▶ Set of tasks:
[a] Answer these questions from the text on herbalism, one answer per line:
(i) Which materials not derived from plants can be part of a herbalist's toolkit?
(ii) Which two ancient civilizations does the text name as relying on herbalism for healthcare?
(iii) In which three places did separate forms of herbalism develop?
[b] Carry the text on herbalism forward from its final line.

▶ Document text:

:::

Herbalism

Understanding herbalism

What is herbalism?

Also known as herbal medicine, herbalism is the term that covers the use of plants as medical treatments. This means that traditional medicine – which has been practised all over the world for centuries – is a part of herbalism. In modern medicine, some aspects of herbalism persist, usually because an active ingredient within a particular plant is isolated in the laboratory in order to make a drug therapy. In some cases, materials that are not derived from plant life are considered to be a part of a herbalists toolkit, too. This includes some minerals derived from shells or animal parts as well as honey extracts and fungi. Sometimes herbalism is used to make specific therapies for conditions. In other cases, it is used to fashion dietary supplements which help to prevent ailments from occurring in the first place.

 Where did herbalism originate?

 As mentioned, herbalism has been around for a long time. In fact, some people believe that plants have been picked for specific medical purposes since the Stone Age. Certainly, ancient civilisations, such as the Sumerians and the Egyptians, relied on herbalism for healthcare matters. These traditions developed into those which were later used by ancient Greeks and Romans. However, in separate traditions, different forms of it developed in China, India and Africa. In fact, traditional Chinese medicine, and certain traditional African medicines, still use the principals of herbalism today.

What can herbalism treat?

:::

▶ Available data:
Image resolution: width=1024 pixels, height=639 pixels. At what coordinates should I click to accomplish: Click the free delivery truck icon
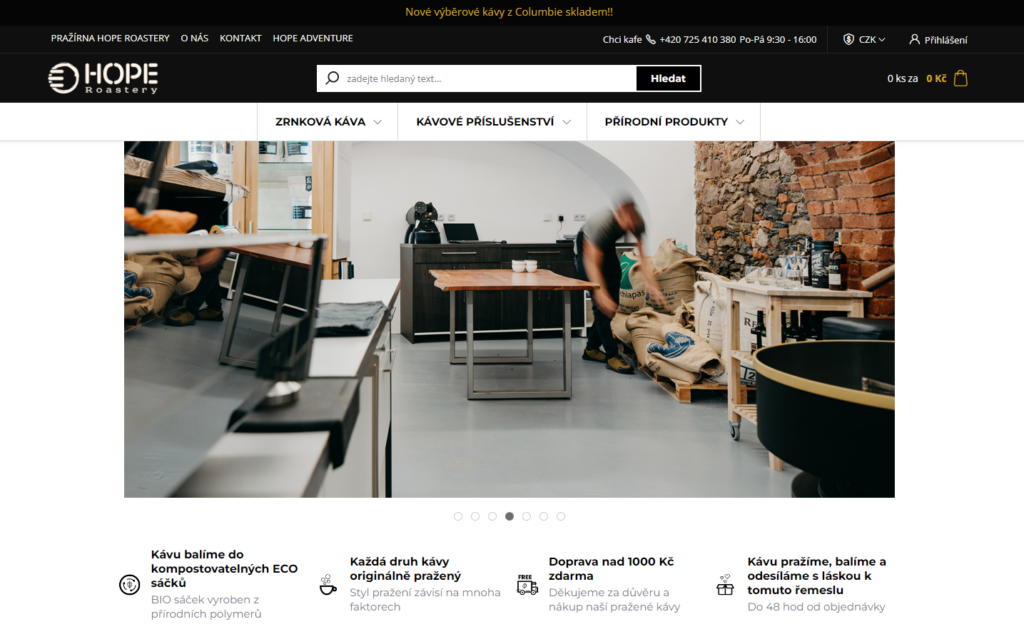coord(527,584)

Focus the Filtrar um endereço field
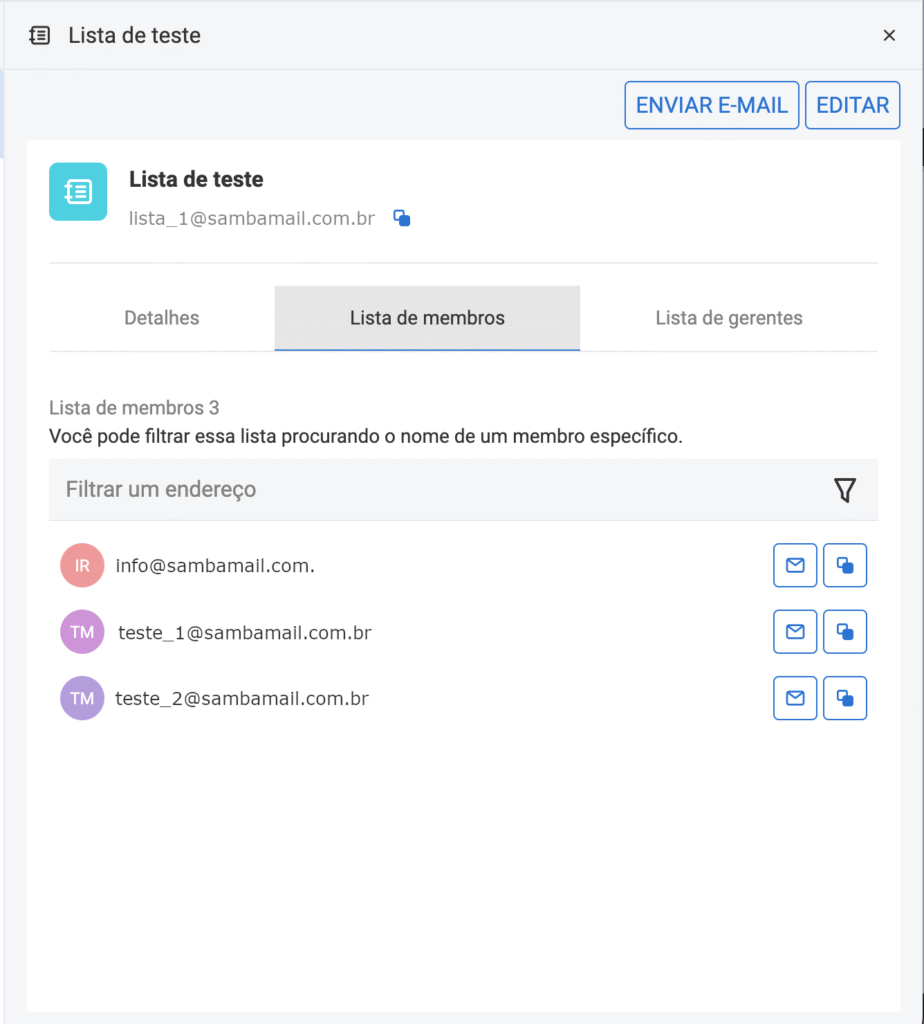tap(430, 490)
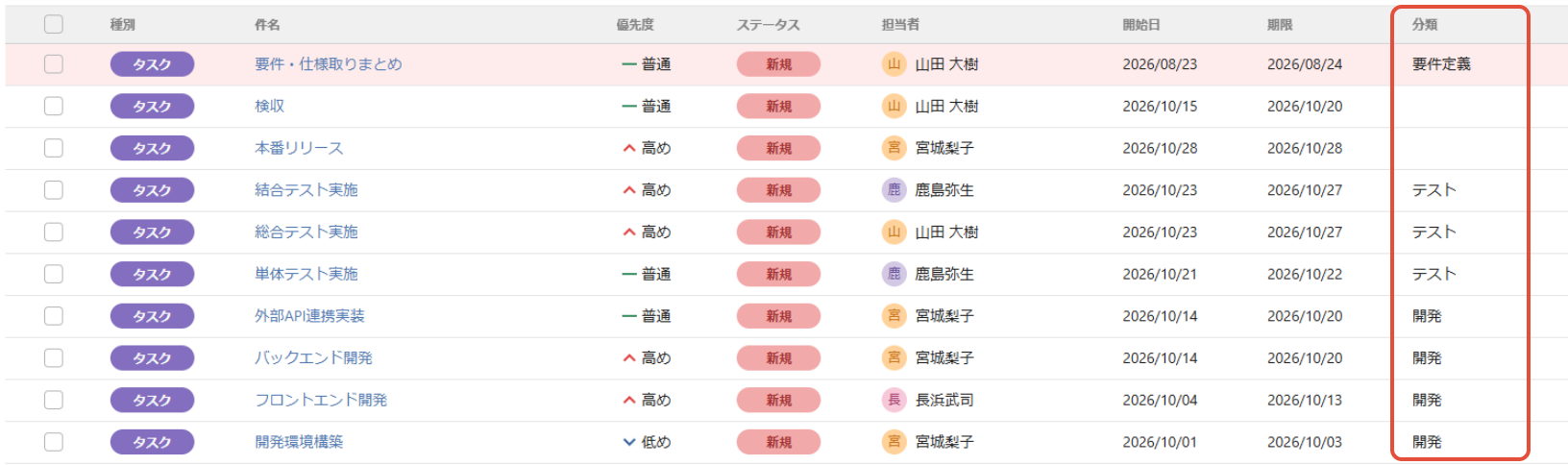Open the 外部API連携実装 task link
The width and height of the screenshot is (1568, 465).
point(309,316)
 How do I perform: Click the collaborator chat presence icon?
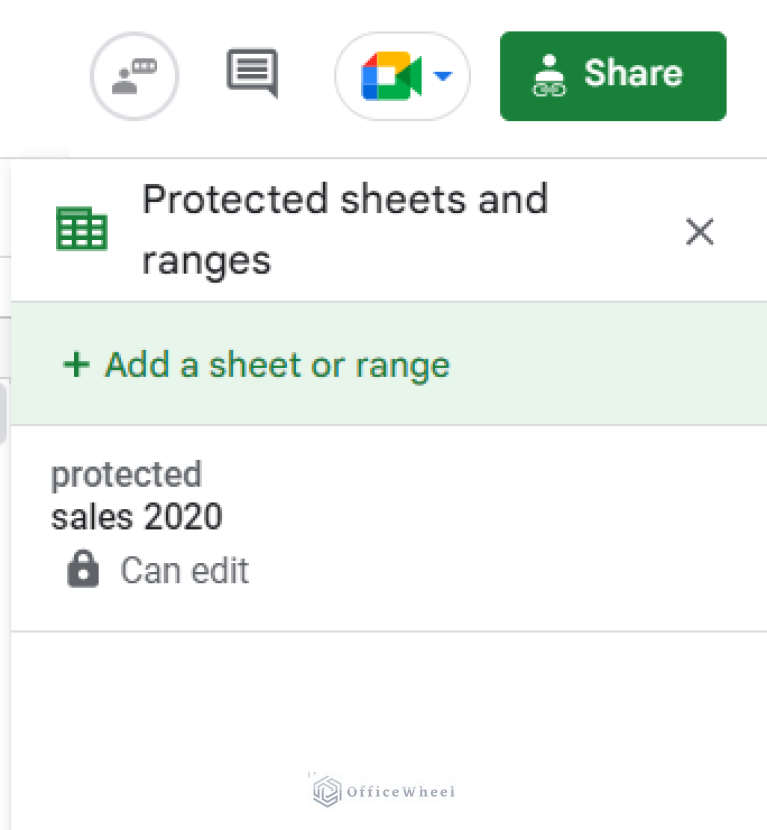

:::

▶ Answers for each item:
[a]
(i) Some minerals derived from shells or animal parts, honey extracts, and fungi.
(ii) The Sumerians and the Egyptians.
(iii) China, India and Africa.

[b]
People use herbalism to treat a wide range of complaints. It is something that is often associated with cancer care, for example. In some cases, herbalists will claim that they can treat the cancer cells themselves. However, it is more usual that herbal medicine is utilised to supplement other treatments, helping all-round health and relieving anxiety, for example. Alongside immune system disorders, herbalists often see people for joint and bone conditions, digestive problems and for emotional health matters.

Which clinical tests does modern herbalism adhere to?

Herbal medicines are in widespread use both in the West and in other parts of the world. However, many of the plants used in herbalism have not been subjected to the sort of clinical trials that developed medicines are. For this reason, some scientists would like to ban the use of herbalist traditions as medications. Nevertheless, more and more scientific work is now being done into finding out more about the properties of the main plants used in herbalism, especially in the field of traditional Chinese medicine.

What is paraherbalism?

Although herbalism aims to provide cures and treatments by honing in on the properties of certain plants, paraherbalism takes a wider approach. A paraherbalist, for example, would offer a blend of plants without reference to specific compounds in them. They believe that the complex nature of their make up provides a medicinal effect when taken together. Anecdotal evidence, rather than clinical evidence, tends to be used to justify the use of paraherbal medications.